What you will do: Copy each of the following rows word for word.

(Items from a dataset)
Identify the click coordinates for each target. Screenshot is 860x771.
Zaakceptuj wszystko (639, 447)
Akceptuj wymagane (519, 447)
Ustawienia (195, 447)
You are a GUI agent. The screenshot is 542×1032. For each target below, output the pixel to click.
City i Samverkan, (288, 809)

Written response:
Identify the click coordinates for each target. Screenshot is 860x771.
Zaakceptuj wszystko (639, 447)
Akceptuj wymagane (519, 447)
Ustawienia (195, 447)
You are a GUI agent. The screenshot is 542×1032. For each target below, output the pixel to click.
City i Samverkan, (288, 809)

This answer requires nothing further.